The booming global organic market was worth an estimated 33 billion euros ($43 billion) in 2006. Even though eastern European countries made up only a tiny portion of that market, the production of organic crops and goods in the region once known for its industrial assemblies and gray apartment blocks has been on a steady rise.
Thanks to increasing incomes and growing environmental awareness, domestic markets are starting to emerge in the region. Experts say that Poland and the Czech Republic have the biggest internal markets for organic produce, followed by Hungary.
According to Tom Vaclavik, who runs a Czech organic consulting company called Green Marketing, Czech consumers bought an estimated 18 million euros worth of organic goods in 2006. This may be a drop in the ocean compared to Germany -- Europe's biggest organic market, which is worth 3.9 billion euros -- but a threefold market growth could be expected within five years.
"The demand is increasing incredibly," Vaclavik said. "In the last two years, the market grew by combined 80 percent. Demand is really increasing, mainly in the large cities. The media are also becoming more concerned about the quality of food production."
Ripe for investment
Demand is outstripping supply
As a result of the interest in organic products, domestic organic production has not been able to keep up with demand.
"Organic products are mainly coming from Germany, the Netherlands, Italy, France and even the United Kingdom," Vaclavik said. "In the processed food area, I would say it could be 60 or even 70 percent that are imported."
This is a common story throughout eastern Europe, where organic produce is mainly raw, such as cereals -- wheat, rye and barley -- as well as berries, some fruits and vegetables. There is currently hardly any investment in the processing and manufacture of organic goods in the region.

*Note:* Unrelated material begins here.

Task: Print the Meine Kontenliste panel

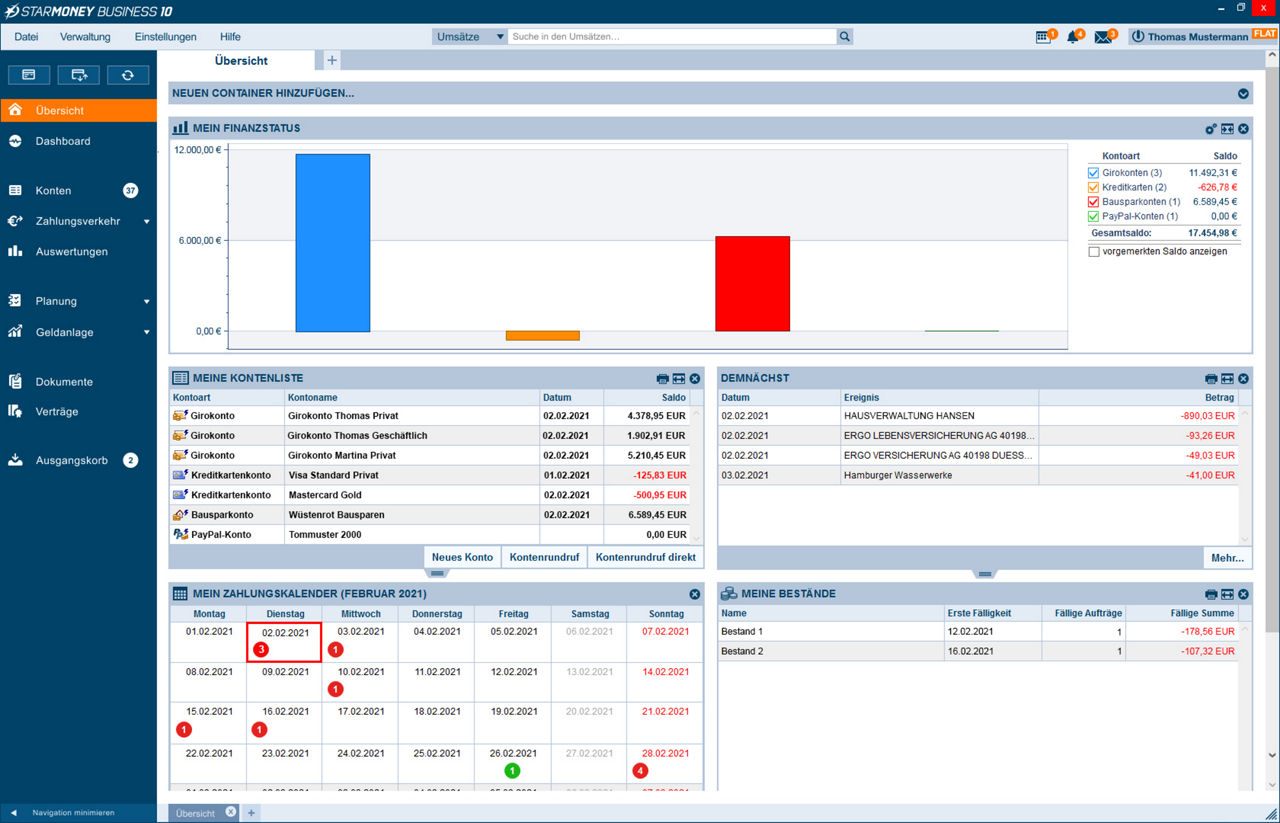Action: click(662, 379)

"I think the market is ripe for new investments and new products," Vaclavik said. "The market is still in its initial phase of development, but it's quite cheap to invest. It will be more expensive in five years."
Expansion of farmland
Eastern European organic products may fill up the needs of western consumers as well
The increasing eastern European domestic markets and the booming western European markets are also fuelling the expansion of organic farmland in eastern Europe.

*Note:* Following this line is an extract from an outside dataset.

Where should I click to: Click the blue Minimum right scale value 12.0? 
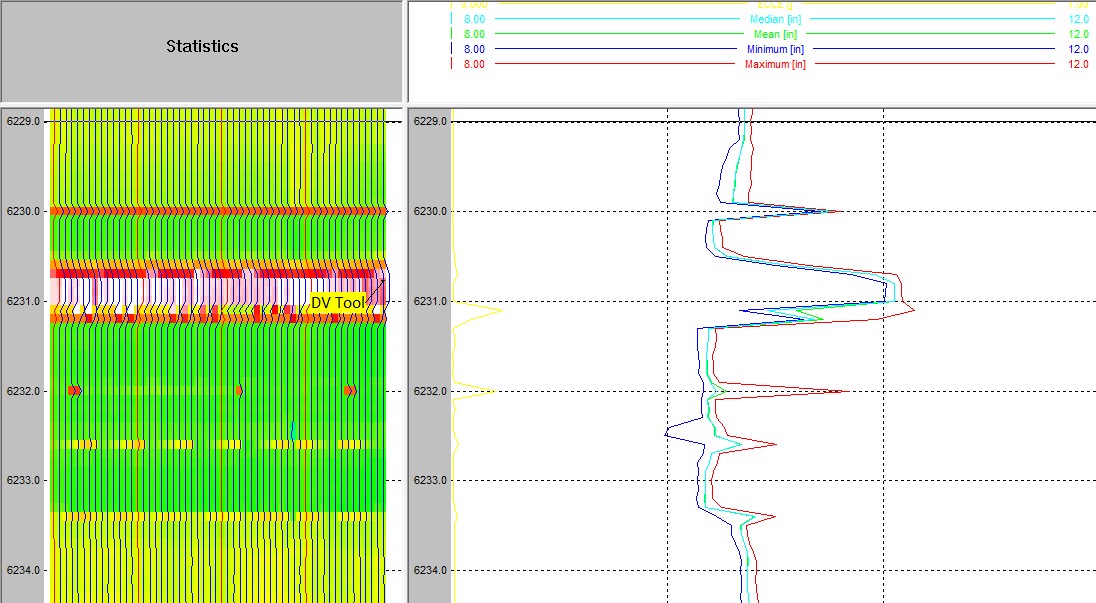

In 2006, the Czech Republic had around 280,000 hectares (692,000 acres) under production, Poland 220,000 hectares, and Hungary 130,000 hectares -- making these three countries the market leaders. But there is reason to believe that organic production in other eastern European countries will pick up as well.
"If you look at the western European markets, demand is outstripping supply in many areas," Vaclavik said. "There are shortages of milk, meat and organic feed, which has to be produced somewhere. I believe some of the new EU countries such as Romania, Bulgaria but also Slovakia and the Czech Republic could produce organic products."
Europe's organic grain basket
Another important newcomer to the organic scene is Ukraine. With 240,000 hectares under production, it's the second most important producer in eastern and central Europe. The vast majority of Ukraine's organic farms are large-scale -- more than 3,000 hectares.
Ukraine has been exporting most of its organic grains
According to Eugene Milovanov of the Organic Federation of Ukraine, the production is still mainly limited to wheat for export.
"Ukraine is already developing as agricultural and organic agricultural country," Milovanov said. "It was the grain basket of Europe in old times, and it is now becoming the organic grain basket of Europe."
"If you look closely at what is happening with demand in the Netherlands, in Germany and in the United Kingdom -- these countries have quite a big demand for grain, and a big shortage was already covered by Ukrainian supplies this year."
Milovanov says Ukraine's organic sector is being held back by the lack of legislation setting legal standards. In 2004, however, the government formed a working group to draft regulations, and it is hoped that the parliament will pass the law later this year.